Running On-Device AI in a React Native App: Real-Time Hazard Detection with CoreML
Architecting Offline Computer Vision for React Native: A Production Guide to CoreML Integration
Current Situation Analysis
Field service, construction, agriculture, and industrial inspection workflows share a brutal reality: connectivity is unreliable. Teams operating in basements, remote sites, or dense urban canyons cannot depend on cloud APIs for critical decision support. When an application requires AI-driven hazard detection, PPE compliance verification, or equipment inspection, network latency or total signal loss renders cloud-dependent solutions useless.
Despite the maturity of edge AI, many cross-platform teams still default to server-side inference. This stems from three persistent misconceptions:
- Binary bloat fear: Developers assume bundling ML models will explode app size and trigger App Store rejection.

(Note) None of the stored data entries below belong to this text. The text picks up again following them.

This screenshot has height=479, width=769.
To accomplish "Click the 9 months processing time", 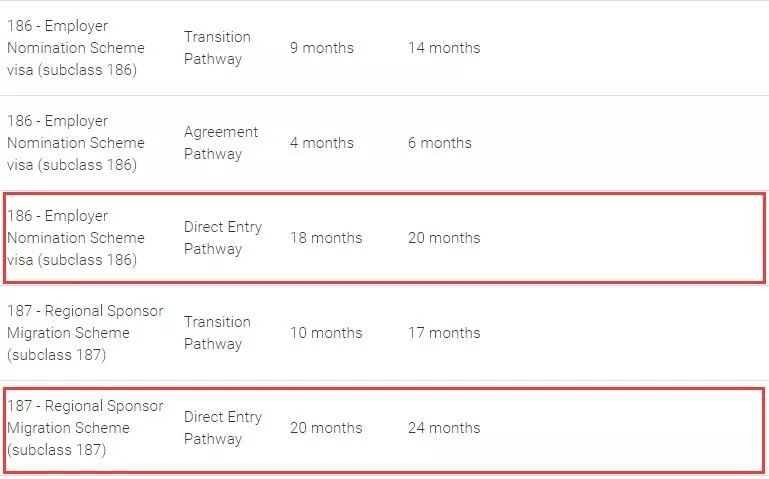I will tap(321, 48).
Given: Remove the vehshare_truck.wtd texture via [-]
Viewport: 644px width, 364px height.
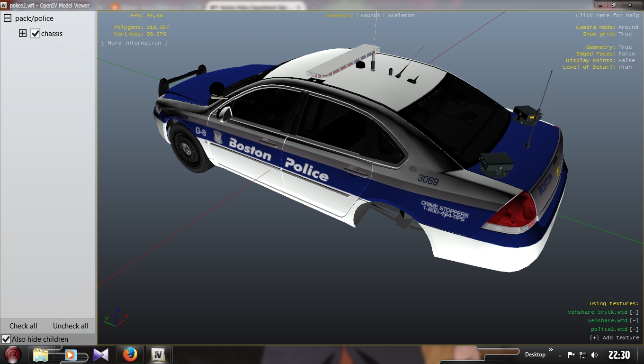Looking at the screenshot, I should 634,312.
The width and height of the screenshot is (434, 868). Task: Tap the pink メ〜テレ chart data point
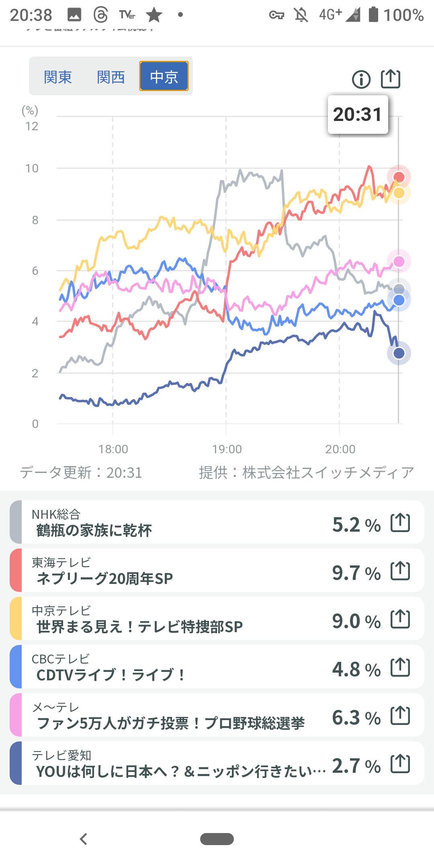399,262
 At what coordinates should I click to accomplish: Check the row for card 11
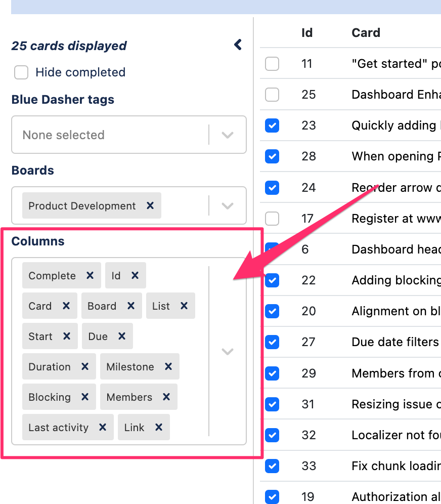coord(272,64)
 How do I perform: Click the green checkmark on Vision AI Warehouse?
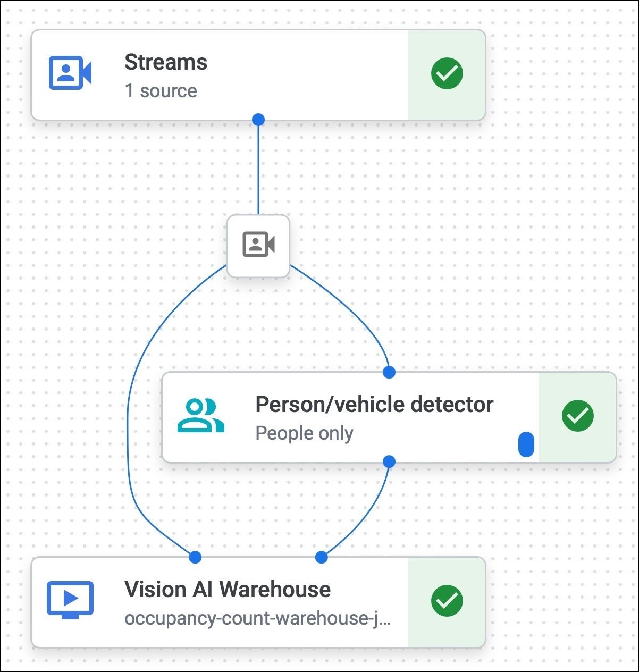447,601
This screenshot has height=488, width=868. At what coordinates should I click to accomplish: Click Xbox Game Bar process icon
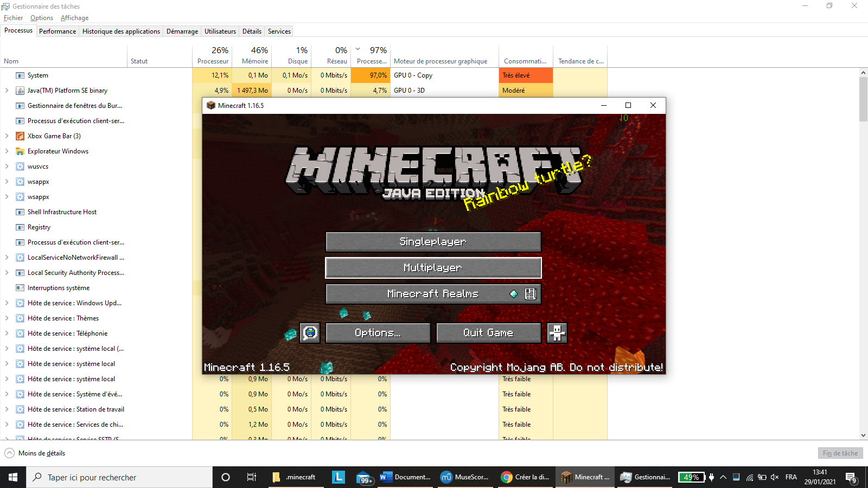[20, 136]

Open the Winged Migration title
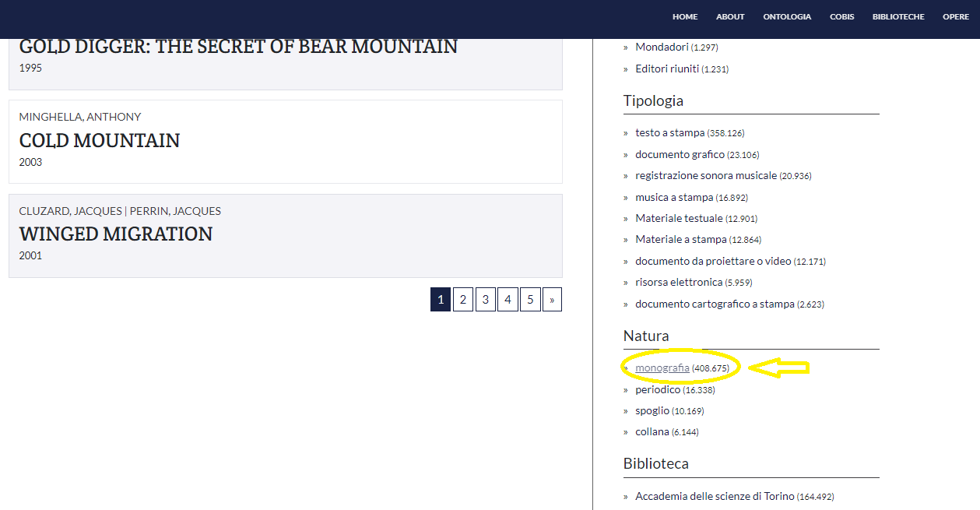tap(116, 234)
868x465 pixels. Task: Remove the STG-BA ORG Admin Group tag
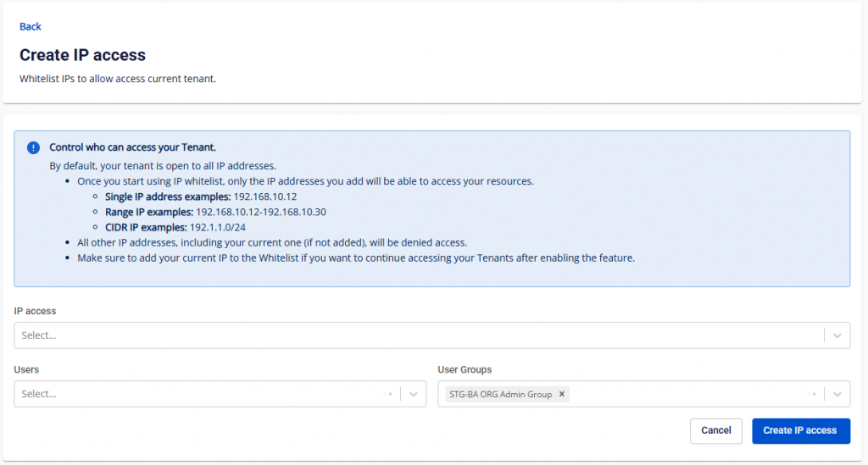click(561, 394)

- Performance anxiety: The belief that JavaScript bridges cannot handle computer vision workloads without freezing the UI thread.
- Accuracy trade-off myth: The assumption that on-device models are inherently too coarse for production-grade detection.
Modern hardware and model optimization pipelines have dismantled these barriers. CoreML on Apple Silicon devices can execute YOLOv8s-based object detection in under 300ms while consuming less than 200MB of RAM. A quantized .mlpackage typically stays under 50MB, well within App Store guidelines and user download tolerances. The real bottleneck is no longer hardware capability; it is architectural discipline. Teams that treat on-device inference as an afterthought rather than a core system constraint inevitably face memory leaks, thread contention, and inconsistent UX under load.
WOW Moment: Key Findings
When comparing cloud-dependent inference against a properly architected on-device pipeline, the divergence isn't just about speed. It's about deterministic behavior, cost predictability, and data sovereignty. The following comparison reflects production metrics captured on an iPhone 14 Pro running Expo SDK 52 with a bundled YOLOv8s .mlpackage.
| Approach | Avg Latency | Connectivity Requirement | Monthly Cost (10k requests) | Data Privacy |
|---|---|---|---|---|
| Cloud Vision API | 850β1200ms | Mandatory | $45β$90 | Sent to vendor |
| On-Device CoreML | 280β320ms | None | $0 | Local only |
The 60% latency reduction eliminates the perceptual gap between user action and system feedback. More importantly, removing network jitter transforms inference from a probabilistic operation into a synchronous UX primitive. Inspectors can receive real-time hazard overlays while framing a shot, rather than waiting for a spinner to resolve after capture. This enables continuous feedback loops that cloud architectures physically cannot support in disconnected environments.
Core Solution
Building a reliable offline vision pipeline requires three coordinated layers: model preparation, native bridge architecture, and JavaScript orchestration. Each layer must be optimized for memory, thread safety, and deterministic execution.
Step 1: Model Preparation & Quantization
Start with a YOLOv8s checkpoint. Export it to CoreML format using Apple's coremltools pipeline. Apply INT8 quantization to reduce precision without sacrificing detection accuracy for large, high-contrast objects like hard hats or high-visibility vests. The resulting .mlpackage should be validated against a representative dataset of field conditions before bundling.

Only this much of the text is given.